A Flea-ting Moment!

The creeping, crawling, gnashing, nasty nibblers are on the march! They're everywhere - in your carpet, between your floorboards even in your garden and the blood thirsty blighters are seeking out your pets too. Yes, the Ferocious Aussie Flea is back - and with a vengeance. Hop into serious flea control to prevent your pet from suffering.

Fleas are miserable little parasites. They suck blood, make animals, especially puppies, anaemic, they spread tapeworm and cause serious skin irritations. Some unlucky pets are also allergic to fleas.

Controlling fleas relies on two separate approaches.  The first is to get rid of fleas from your pets and the second is to get rid of fleas and their eggs from the environment that your pet lives in.

Eliminating Your Pet's Fleas

Thankfully there is a range of 'new vogue' insecticides now on the market that make flea control much easier.

In the past, we have had to rely on fairly toxic insecticides to control fleas. Most pet owners are now turning to products such as Frontline, Advantage, Advocate, Revolution, Advantic and Sentinel for flea control. Each of these is effective, safe and easy to use.

Frontline can also be used on dogs and cats. It is available in two forms. The first is Frontline Spray and the second is Frontline Plus. The spray form is very effective and one spray should eliminate fleas for two to three months. You need to apply it properly by thoroughly rubbing it into the animal's coat with a gloved hand. This does take a bit of work but it's worth the effort. If this is a bit too difficult, then the Frontline Plus 'top spot' version, which is used every month, is easier, particularly with cats.

Frontline's 'top spot' for dogs strong point is that it is easy to use, and if used every two weeks, will also control ticks. For flea control it only needs to be used every month.

For cats, Frontline Plus 'top spot' is a lot easier to use than the spray, as most fractious felines resent sprays. With Frontline Plus, a concentrated form of the insecticide from a small vial is placed on the back of the neck so no spraying or fighting is needed. It needs to be repeated every four weeks.

Advantage is also a concentrated form of insecticide that comes in small vials and is available in this form for both dogs and cats. It is very easy to use and new research shows that the micro crystals of Advantage dropped from the animal's coat are like 'mine fields' of doom for flea larvae that are in the pet's environment. Therefore, as well as controlling adult fleas on the animal, it also controls the developing larvae that have hatched from eggs.

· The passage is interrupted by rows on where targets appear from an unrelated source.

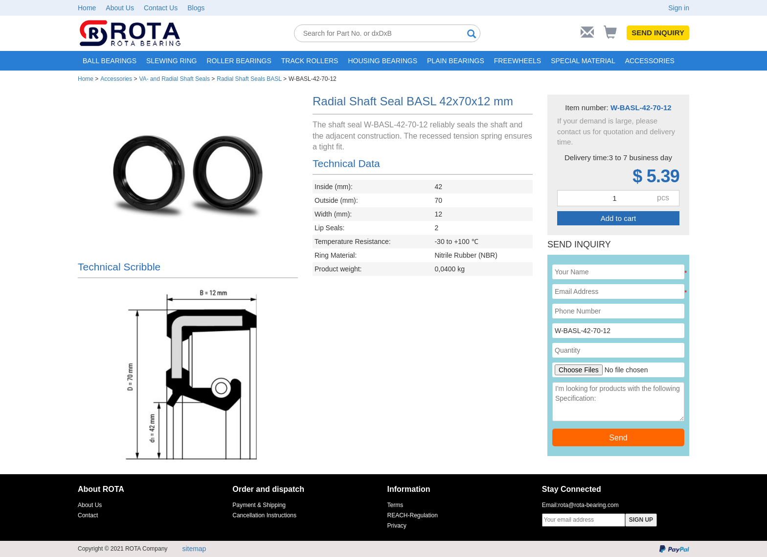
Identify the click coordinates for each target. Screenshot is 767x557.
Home (87, 8)
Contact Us (161, 8)
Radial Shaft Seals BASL (249, 78)
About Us (120, 8)
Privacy (396, 525)
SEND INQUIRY (658, 32)
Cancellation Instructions (264, 515)
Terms (395, 505)
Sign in (678, 8)
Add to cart (618, 218)
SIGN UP (641, 519)
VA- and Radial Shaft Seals (174, 78)
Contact (88, 515)
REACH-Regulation (412, 515)
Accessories (116, 78)
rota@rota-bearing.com (588, 505)
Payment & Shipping (259, 505)
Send (618, 438)
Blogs (195, 8)
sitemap (194, 549)
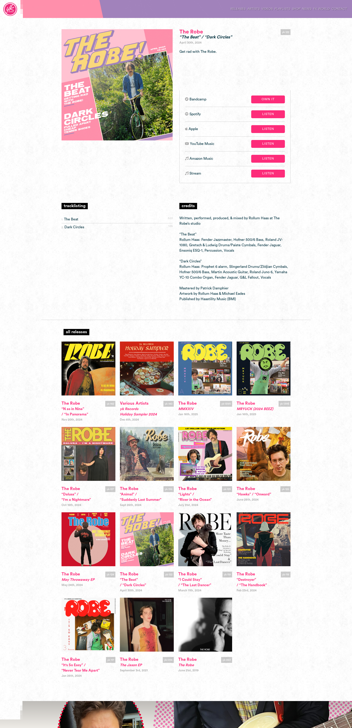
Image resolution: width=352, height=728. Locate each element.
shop (296, 9)
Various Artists (134, 403)
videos (267, 9)
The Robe (191, 32)
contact (339, 9)
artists (253, 9)
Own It (268, 99)
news (306, 9)
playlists (282, 9)
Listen (268, 114)
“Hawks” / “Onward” (254, 494)
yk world (321, 9)
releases (238, 9)
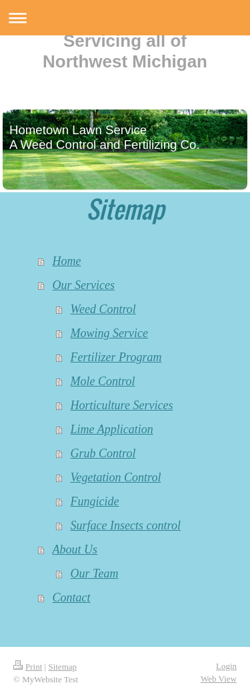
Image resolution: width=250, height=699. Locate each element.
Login (226, 666)
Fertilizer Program (116, 357)
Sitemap (62, 667)
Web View (219, 679)
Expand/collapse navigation (125, 17)
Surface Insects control (126, 525)
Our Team (95, 573)
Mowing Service (109, 333)
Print (27, 667)
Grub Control (103, 453)
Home (67, 261)
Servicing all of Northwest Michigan (125, 51)
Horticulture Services (122, 405)
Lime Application (112, 429)
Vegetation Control (116, 477)
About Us (75, 549)
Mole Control (103, 381)
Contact (72, 597)
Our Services (84, 285)
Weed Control (103, 309)
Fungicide (95, 501)
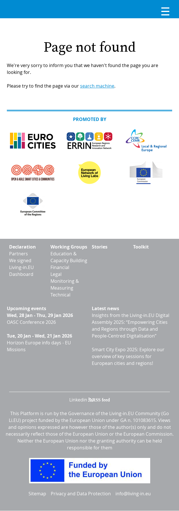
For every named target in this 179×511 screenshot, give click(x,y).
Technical (60, 295)
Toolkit (141, 247)
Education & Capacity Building (68, 257)
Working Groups (68, 247)
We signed (20, 260)
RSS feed (101, 399)
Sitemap (37, 493)
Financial (59, 267)
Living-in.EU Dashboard (21, 270)
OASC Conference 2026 (31, 322)
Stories (99, 247)
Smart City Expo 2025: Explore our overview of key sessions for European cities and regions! (128, 356)
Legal (56, 274)
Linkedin (78, 400)
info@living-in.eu (133, 493)
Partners (18, 254)
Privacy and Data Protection (81, 493)
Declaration (22, 247)
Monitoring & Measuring (64, 284)
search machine (97, 86)
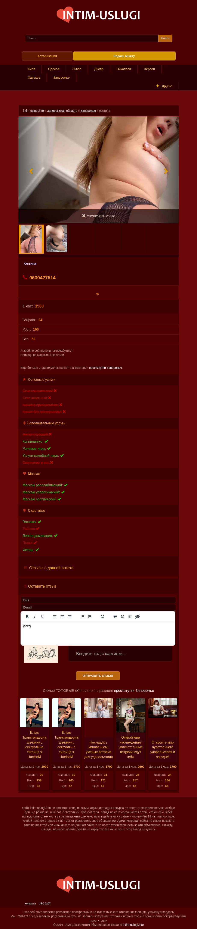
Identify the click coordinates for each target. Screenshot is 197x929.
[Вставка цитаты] (115, 617)
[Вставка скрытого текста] (137, 617)
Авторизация (47, 56)
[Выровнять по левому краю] (54, 617)
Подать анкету (124, 56)
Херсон (149, 69)
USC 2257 (44, 903)
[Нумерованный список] (89, 617)
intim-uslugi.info (33, 110)
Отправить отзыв (98, 676)
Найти (165, 38)
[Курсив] (34, 617)
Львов (76, 69)
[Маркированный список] (82, 617)
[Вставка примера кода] (122, 617)
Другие (164, 86)
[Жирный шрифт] (27, 617)
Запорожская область (62, 110)
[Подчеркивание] (42, 617)
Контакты (30, 903)
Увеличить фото (98, 216)
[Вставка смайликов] (102, 617)
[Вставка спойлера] (130, 617)
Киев (31, 69)
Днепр (99, 69)
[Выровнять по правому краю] (69, 617)
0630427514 (39, 277)
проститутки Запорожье (105, 367)
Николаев (124, 69)
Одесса (53, 69)
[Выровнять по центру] (62, 617)
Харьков (34, 77)
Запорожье (61, 77)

Sentinel is a new product. It combines the insect growth regulator Program with the once per month heartworm preventive, Endovet. Used monthly, it will control fleas, heartworm and most intestinal worms too. Its flea control effect relies on preventing flea eggs from hatching.

All these products are available from your local pet store.

There is also a wide range of other flea control products on the market, but most are being pushed aside by the ease of modern flea control products such as those mentioned above.

Flea shampoos deserve a mention. If you are washing your pets, why not use a product that controls fleas too? My favourite in this regard is Fido's Free Itch Shampoo. It is a locally produced product and leaves the coat smelling clean and fresh.

Controlling Fleas in the Environment

With severe flea infestations, controlling the flea eggs and larvae that are in the house and garden is also important.

With severe flea infestations, controlling the flea eggs and larvae that are in the house and garden is also important.

A single flea will lay hundreds of eggs. The eggs drop from the animal's coat and are thereby spread around the environment the animal lives in. They hatch into larvae which progress through a pupal stage to adult fleas.

The eggs and the larvae are quite sticky and will adhere to carpet and the pet's bedding. They will also lodge in cracks and crevices around the pet's environment.

The first step to controlling fleas in the environment is to do a thorough Spring clean up. This involves removing as much dirt and debris from the pet's environment as possible. Vacuum the house, paying attention to areas near the skirting boards and under furniture as this is where the eggs are known to accumulate. Naturally concentrate on any area in which your pet sleeps.

Dispose of the dirt from the vacuum cleaner into a rubbish bag, add some insecticide spray or flea powder and then place it in the garbage bin.

The next step is to kill the glacial mounds of flea eggs and larvae that abound in the environment. 

Thankfully, if the products mentioned earlier are used, even if flea eggs do hatch the adult fleas will be killed quickly once they get on the animal's coat and usually before they can lay eggs.

If you are having a major problem with fleas, you may like to use a product containing an insect growth regulator such as methoprene. Growth regulators inactivate the flea eggs that are in the environment and prevent them from hatching. A variety of products are available containing this compound and most also contain a version of pyrethrins that will also kill adult fleas (and other insect pests). The most useful forms are produced as a fogger aerosol used to 'bomb' the house.

Good flea control will make your animal a much happier pet.